Are you ready to embrace Hybrid Working? If you answered yes, you are not alone. According to a study by McKinsey Survey, corporations expect employees to only be in the office between 21% and 80% of the time, or one to four days a week. This has shown that people from all over the world are ready to accept the post-pandemic future of Hybrid Working.
For instance, big corporations like Google have redesigned and restructured their offices and meeting rooms to facilitate the ease of hybrid working for their employees. With Google being one of the first corporations that have successfully implemented Hybrid Working which ranges from restructuring their offices’ space to changing their working policies, many corporations are taking a step-by-step approach in planning their Hybrid Workplace strategy to ensure that it will be a successful rollout. However, some are still unsure about the factors they should take into consideration when it comes to Hybrid Working. Here are three tips that you can consider when planning for the Hybrid Workplace:
1. Have honest conversations with employees about Hybrid Working
Having honest conversations with employees and inquiring about their desires and attitudes towards Hybrid Working is important to ensure that the company does not risk losing talents. A recent global study conducted by Fuze has found that two-thirds of employees surveyed in the UK, USA, and Australia would prefer changing to more flexible jobs. This meant that companies that fail to include adequate and flexible plans for their Hybrid Work model will result in employees leaving and working for other companies that are in line with their expectations and attitude towards hybrid working.
Companies can start to distribute surveys to the employees to gather their thoughts and expectations on Hybrid Workplaces. If most of the employees would like to come to the office only a few times a week, it’s time for the organization to rethink its office layout, invest in safe collaboration spaces and reduce the number of dedicated tasks.
2. Establish guidelines for team collaboration and flexibility
Planning a hybrid model for work will be difficult for organizations because employees are being welcomed to a new reality which is having to spend half of their time working remotely and other half of their time in the office. Employees might take time to adjust to the new mode of working as well as support from their organization. Thus, it is important to establish guidelines for team collaborations and flexibility.
Some of the guidelines can include the working hours, and the expectations of employees to set their presence status to online when they are at work. Other guidelines that companies can look at could be addressing the concern of video meeting fatigues. They can restructure the workday to prevent employees’ burnout when they are adjusting to the new reality of work. These guidelines provided will help to serve as a useful starting point for teams as they navigate through the new normal and figure out which tactics are most effective for them.
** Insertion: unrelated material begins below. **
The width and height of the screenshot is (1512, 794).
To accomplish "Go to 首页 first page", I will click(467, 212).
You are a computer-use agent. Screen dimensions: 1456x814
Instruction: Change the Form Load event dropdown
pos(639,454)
3. Equipping your Hybrid Workplace with Safe Technologies
As Hybrid Workplace model requires employees to spent half of their time in the office and the other half working remotely, companies need to start equipping their workspaces such as meetings rooms with safe technologies. This is to ensure that staff are provided with a safe and reassuring working environment, while not adversely impacting the ability to perform their duties in the office. For instance, companies can start looking at revamping their meeting rooms to Microsoft Teams rooms whereby it helps employees to have friction-free meetings, safely.
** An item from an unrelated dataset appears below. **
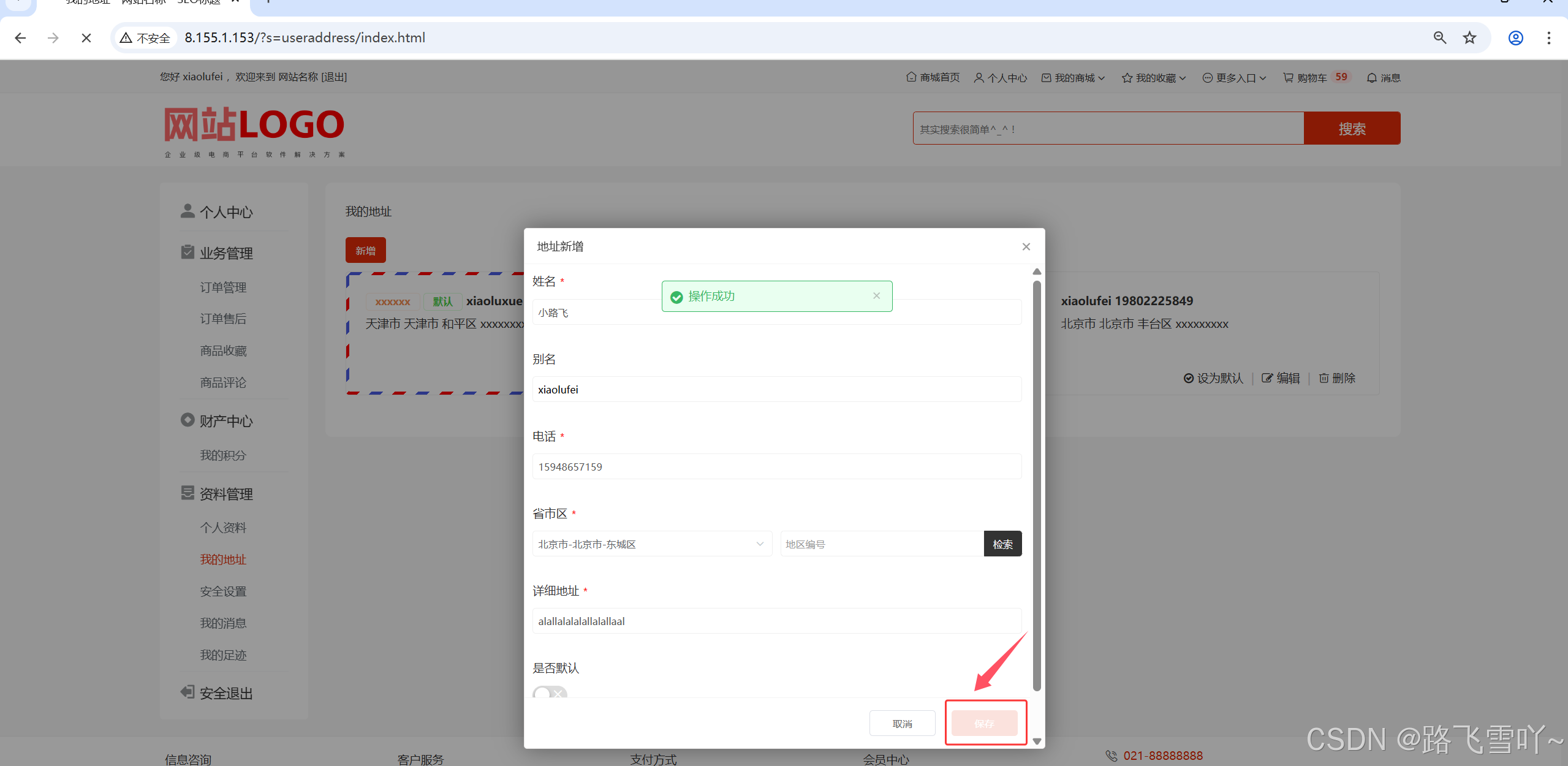Click the Chrome profile avatar icon

[1515, 38]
Microsoft Teams Rooms are purpose-built, native calling, and meeting solutions that deliver a complete Teams meeting experience with high-definition audio and video, on Teams certified 1st and 3rd party hardware. Teams Rooms go beyond what can be done with Teams on personal devices by providing unique in-room capabilities, like one-touch join, content cameras to share physical whiteboards and proximity features like seamlessly transferring the room into a Team meeting from your personal device. In addition, employees can receive meeting room capacity notifications easily when a room is at full capacity. This allows employees to practice social distancing in the office and enable them to communicate with their colleagues or clients who are working from home.
In conclusion, the idea of planning guidelines, work structures, and revamping the office spaces to have a successful Hybrid Workplace rollout can be a massive task that needs months to build. While these suggestions are meant to serve as a starting point for the Hybrid Workplace, we must keep in mind that there is no panacea for this whole process. Every company’s Hybrid Workplace approaches will be different from others and the management will have to make their own decisions about what is best for their company and employees. In the future, everyone must continue to learn, adapt and be flexible to changes.